═════ MATERIAL FOR THE TASK

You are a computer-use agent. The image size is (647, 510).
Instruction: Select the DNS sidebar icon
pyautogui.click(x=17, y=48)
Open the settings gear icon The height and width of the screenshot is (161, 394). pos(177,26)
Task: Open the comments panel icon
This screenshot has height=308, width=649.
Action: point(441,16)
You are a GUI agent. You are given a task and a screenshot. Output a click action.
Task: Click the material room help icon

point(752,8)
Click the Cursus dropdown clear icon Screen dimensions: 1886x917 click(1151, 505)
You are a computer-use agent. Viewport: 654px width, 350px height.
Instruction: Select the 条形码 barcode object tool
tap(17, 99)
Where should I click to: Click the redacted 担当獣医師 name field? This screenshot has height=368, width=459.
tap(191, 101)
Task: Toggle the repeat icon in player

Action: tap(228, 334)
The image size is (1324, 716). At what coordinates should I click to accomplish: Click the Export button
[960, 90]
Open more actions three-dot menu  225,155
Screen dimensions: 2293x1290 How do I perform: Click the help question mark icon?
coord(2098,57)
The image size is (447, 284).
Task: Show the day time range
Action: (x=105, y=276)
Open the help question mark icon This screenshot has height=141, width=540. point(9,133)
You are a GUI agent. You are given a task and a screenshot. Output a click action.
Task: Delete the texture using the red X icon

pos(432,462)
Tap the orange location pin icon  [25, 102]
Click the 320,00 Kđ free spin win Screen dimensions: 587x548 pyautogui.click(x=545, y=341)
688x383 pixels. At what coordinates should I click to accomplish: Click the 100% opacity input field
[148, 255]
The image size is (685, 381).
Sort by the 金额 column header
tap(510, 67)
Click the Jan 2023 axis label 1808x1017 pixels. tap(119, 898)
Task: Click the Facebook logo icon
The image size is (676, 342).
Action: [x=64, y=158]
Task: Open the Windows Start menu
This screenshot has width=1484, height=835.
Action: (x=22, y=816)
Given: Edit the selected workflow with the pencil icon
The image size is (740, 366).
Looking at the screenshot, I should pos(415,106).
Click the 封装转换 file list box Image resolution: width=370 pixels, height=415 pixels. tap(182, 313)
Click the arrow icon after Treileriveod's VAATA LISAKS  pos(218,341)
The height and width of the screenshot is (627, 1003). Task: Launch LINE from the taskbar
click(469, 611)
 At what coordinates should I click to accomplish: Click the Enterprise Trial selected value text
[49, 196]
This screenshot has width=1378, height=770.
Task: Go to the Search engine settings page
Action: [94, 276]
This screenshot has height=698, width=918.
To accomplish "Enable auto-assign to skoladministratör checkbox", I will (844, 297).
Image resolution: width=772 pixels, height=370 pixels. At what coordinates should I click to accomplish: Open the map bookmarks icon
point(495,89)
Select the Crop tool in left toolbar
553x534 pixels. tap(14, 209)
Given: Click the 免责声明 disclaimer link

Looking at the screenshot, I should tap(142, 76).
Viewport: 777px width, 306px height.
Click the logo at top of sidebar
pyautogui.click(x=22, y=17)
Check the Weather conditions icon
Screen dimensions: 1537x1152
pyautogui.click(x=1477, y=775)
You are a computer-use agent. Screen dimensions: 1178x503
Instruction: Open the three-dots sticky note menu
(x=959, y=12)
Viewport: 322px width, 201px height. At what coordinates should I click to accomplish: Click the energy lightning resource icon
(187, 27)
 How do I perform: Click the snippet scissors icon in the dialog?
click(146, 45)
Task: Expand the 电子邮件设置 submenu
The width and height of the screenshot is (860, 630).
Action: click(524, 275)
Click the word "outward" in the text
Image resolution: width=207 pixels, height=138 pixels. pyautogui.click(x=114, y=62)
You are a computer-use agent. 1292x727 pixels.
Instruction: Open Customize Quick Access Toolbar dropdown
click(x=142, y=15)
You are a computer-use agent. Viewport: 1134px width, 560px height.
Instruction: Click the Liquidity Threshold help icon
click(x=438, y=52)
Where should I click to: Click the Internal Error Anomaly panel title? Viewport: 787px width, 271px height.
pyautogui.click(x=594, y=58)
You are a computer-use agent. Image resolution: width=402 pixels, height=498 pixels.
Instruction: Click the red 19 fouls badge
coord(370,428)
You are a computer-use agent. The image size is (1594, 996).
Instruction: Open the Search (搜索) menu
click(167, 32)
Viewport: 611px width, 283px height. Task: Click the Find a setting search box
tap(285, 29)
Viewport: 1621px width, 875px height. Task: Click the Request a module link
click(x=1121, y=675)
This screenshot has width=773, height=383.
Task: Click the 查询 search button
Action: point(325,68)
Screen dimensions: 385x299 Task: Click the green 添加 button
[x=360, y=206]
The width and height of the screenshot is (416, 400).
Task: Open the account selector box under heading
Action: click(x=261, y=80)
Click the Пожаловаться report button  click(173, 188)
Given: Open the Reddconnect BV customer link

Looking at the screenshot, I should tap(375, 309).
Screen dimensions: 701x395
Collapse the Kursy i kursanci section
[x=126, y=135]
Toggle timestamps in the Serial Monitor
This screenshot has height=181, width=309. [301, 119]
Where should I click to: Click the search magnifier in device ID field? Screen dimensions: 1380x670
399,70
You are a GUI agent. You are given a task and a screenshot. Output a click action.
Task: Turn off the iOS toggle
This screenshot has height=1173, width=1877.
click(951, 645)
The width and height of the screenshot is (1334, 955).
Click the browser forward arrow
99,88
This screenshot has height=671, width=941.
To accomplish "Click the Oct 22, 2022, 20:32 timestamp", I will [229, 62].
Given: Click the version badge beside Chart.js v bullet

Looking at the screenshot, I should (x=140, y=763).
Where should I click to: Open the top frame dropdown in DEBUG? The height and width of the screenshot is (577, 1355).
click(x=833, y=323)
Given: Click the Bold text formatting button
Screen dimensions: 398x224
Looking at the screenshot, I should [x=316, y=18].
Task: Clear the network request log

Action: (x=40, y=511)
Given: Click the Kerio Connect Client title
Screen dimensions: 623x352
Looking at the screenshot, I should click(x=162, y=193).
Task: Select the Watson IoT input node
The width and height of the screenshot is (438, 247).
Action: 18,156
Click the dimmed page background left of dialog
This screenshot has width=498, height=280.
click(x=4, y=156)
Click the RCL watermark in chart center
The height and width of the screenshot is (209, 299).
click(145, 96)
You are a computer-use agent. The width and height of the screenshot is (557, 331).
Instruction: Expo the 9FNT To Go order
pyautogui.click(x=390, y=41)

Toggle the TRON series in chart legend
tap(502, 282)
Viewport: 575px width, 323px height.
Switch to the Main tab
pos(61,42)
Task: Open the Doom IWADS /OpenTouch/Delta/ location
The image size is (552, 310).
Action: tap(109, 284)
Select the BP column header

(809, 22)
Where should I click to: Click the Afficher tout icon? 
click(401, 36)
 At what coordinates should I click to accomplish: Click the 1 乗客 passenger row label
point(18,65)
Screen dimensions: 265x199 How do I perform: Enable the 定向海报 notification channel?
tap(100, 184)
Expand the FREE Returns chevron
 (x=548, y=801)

══════════

> [EXERCISE DETAILS]: Copy every one of the records above line for line, with no changes.

> [WRITTEN RESPONSE]:
You are a computer-use agent. The image size is (647, 510).
Instruction: Select the DNS sidebar icon
pyautogui.click(x=17, y=48)
Open the settings gear icon The height and width of the screenshot is (161, 394). pos(177,26)
Task: Open the comments panel icon
This screenshot has height=308, width=649.
Action: point(441,16)
You are a GUI agent. You are given a task and a screenshot. Output a click action.
Task: Click the material room help icon

point(752,8)
Click the Cursus dropdown clear icon Screen dimensions: 1886x917 click(1151, 505)
You are a computer-use agent. Viewport: 654px width, 350px height.
Instruction: Select the 条形码 barcode object tool
tap(17, 99)
Where should I click to: Click the redacted 担当獣医師 name field? This screenshot has height=368, width=459.
tap(191, 101)
Task: Toggle the repeat icon in player

Action: tap(228, 334)
The image size is (1324, 716). At what coordinates should I click to accomplish: Click the Export button
[960, 90]
Open more actions three-dot menu  225,155
Screen dimensions: 2293x1290 How do I perform: Click the help question mark icon?
coord(2098,57)
The image size is (447, 284).
Task: Show the day time range
Action: (x=105, y=276)
Open the help question mark icon This screenshot has height=141, width=540. point(9,133)
You are a GUI agent. You are given a task and a screenshot. Output a click action.
Task: Delete the texture using the red X icon

pos(432,462)
Tap the orange location pin icon  [25, 102]
Click the 320,00 Kđ free spin win Screen dimensions: 587x548 pyautogui.click(x=545, y=341)
688x383 pixels. At what coordinates should I click to accomplish: Click the 100% opacity input field
[148, 255]
The image size is (685, 381).
Sort by the 金额 column header
tap(510, 67)
Click the Jan 2023 axis label 1808x1017 pixels. tap(119, 898)
Task: Click the Facebook logo icon
The image size is (676, 342).
Action: [x=64, y=158]
Task: Open the Windows Start menu
This screenshot has width=1484, height=835.
Action: (x=22, y=816)
Given: Edit the selected workflow with the pencil icon
The image size is (740, 366).
Looking at the screenshot, I should pos(415,106).
Click the 封装转换 file list box Image resolution: width=370 pixels, height=415 pixels. tap(182, 313)
Click the arrow icon after Treileriveod's VAATA LISAKS  pos(218,341)
The height and width of the screenshot is (627, 1003). Task: Launch LINE from the taskbar
click(469, 611)
 At what coordinates should I click to accomplish: Click the Enterprise Trial selected value text
[49, 196]
This screenshot has width=1378, height=770.
Task: Go to the Search engine settings page
Action: [94, 276]
This screenshot has height=698, width=918.
To accomplish "Enable auto-assign to skoladministratör checkbox", I will (844, 297).
Image resolution: width=772 pixels, height=370 pixels. At what coordinates should I click to accomplish: Open the map bookmarks icon
point(495,89)
Select the Crop tool in left toolbar
553x534 pixels. tap(14, 209)
Given: Click the 免责声明 disclaimer link

Looking at the screenshot, I should tap(142, 76).
Viewport: 777px width, 306px height.
Click the logo at top of sidebar
pyautogui.click(x=22, y=17)
Check the Weather conditions icon
Screen dimensions: 1537x1152
pyautogui.click(x=1477, y=775)
You are a computer-use agent. Screen dimensions: 1178x503
Instruction: Open the three-dots sticky note menu
(x=959, y=12)
Viewport: 322px width, 201px height. At what coordinates should I click to accomplish: Click the energy lightning resource icon
(187, 27)
 How do I perform: Click the snippet scissors icon in the dialog?
click(146, 45)
Task: Expand the 电子邮件设置 submenu
The width and height of the screenshot is (860, 630).
Action: click(524, 275)
Click the word "outward" in the text
Image resolution: width=207 pixels, height=138 pixels. pyautogui.click(x=114, y=62)
You are a computer-use agent. 1292x727 pixels.
Instruction: Open Customize Quick Access Toolbar dropdown
click(x=142, y=15)
You are a computer-use agent. Viewport: 1134px width, 560px height.
Instruction: Click the Liquidity Threshold help icon
click(x=438, y=52)
Where should I click to: Click the Internal Error Anomaly panel title? Viewport: 787px width, 271px height.
pyautogui.click(x=594, y=58)
You are a computer-use agent. Image resolution: width=402 pixels, height=498 pixels.
Instruction: Click the red 19 fouls badge
coord(370,428)
You are a computer-use agent. The image size is (1594, 996).
Instruction: Open the Search (搜索) menu
click(167, 32)
Viewport: 611px width, 283px height. Task: Click the Find a setting search box
tap(285, 29)
Viewport: 1621px width, 875px height. Task: Click the Request a module link
click(x=1121, y=675)
This screenshot has width=773, height=383.
Task: Click the 查询 search button
Action: point(325,68)
Screen dimensions: 385x299 Task: Click the green 添加 button
[x=360, y=206]
The width and height of the screenshot is (416, 400).
Task: Open the account selector box under heading
Action: click(x=261, y=80)
Click the Пожаловаться report button  click(173, 188)
Given: Open the Reddconnect BV customer link

Looking at the screenshot, I should tap(375, 309).
Screen dimensions: 701x395
Collapse the Kursy i kursanci section
[x=126, y=135]
Toggle timestamps in the Serial Monitor
This screenshot has height=181, width=309. [301, 119]
Where should I click to: Click the search magnifier in device ID field? Screen dimensions: 1380x670
399,70
You are a GUI agent. You are given a task and a screenshot. Output a click action.
Task: Turn off the iOS toggle
This screenshot has height=1173, width=1877.
click(951, 645)
The width and height of the screenshot is (1334, 955).
Click the browser forward arrow
99,88
This screenshot has height=671, width=941.
To accomplish "Click the Oct 22, 2022, 20:32 timestamp", I will [229, 62].
Given: Click the version badge beside Chart.js v bullet

Looking at the screenshot, I should (x=140, y=763).
Where should I click to: Open the top frame dropdown in DEBUG? The height and width of the screenshot is (577, 1355).
click(x=833, y=323)
Given: Click the Bold text formatting button
Screen dimensions: 398x224
Looking at the screenshot, I should [x=316, y=18].
Task: Clear the network request log

Action: (x=40, y=511)
Given: Click the Kerio Connect Client title
Screen dimensions: 623x352
Looking at the screenshot, I should click(x=162, y=193).
Task: Select the Watson IoT input node
The width and height of the screenshot is (438, 247).
Action: 18,156
Click the dimmed page background left of dialog
This screenshot has width=498, height=280.
click(x=4, y=156)
Click the RCL watermark in chart center
The height and width of the screenshot is (209, 299).
click(145, 96)
You are a computer-use agent. The width and height of the screenshot is (557, 331).
Instruction: Expo the 9FNT To Go order
pyautogui.click(x=390, y=41)

Toggle the TRON series in chart legend
tap(502, 282)
Viewport: 575px width, 323px height.
Switch to the Main tab
pos(61,42)
Task: Open the Doom IWADS /OpenTouch/Delta/ location
The image size is (552, 310).
Action: tap(109, 284)
Select the BP column header

(809, 22)
Where should I click to: Click the Afficher tout icon? 
click(401, 36)
 At what coordinates should I click to accomplish: Click the 1 乗客 passenger row label
point(18,65)
Screen dimensions: 265x199 How do I perform: Enable the 定向海报 notification channel?
tap(100, 184)
Expand the FREE Returns chevron
 (x=548, y=801)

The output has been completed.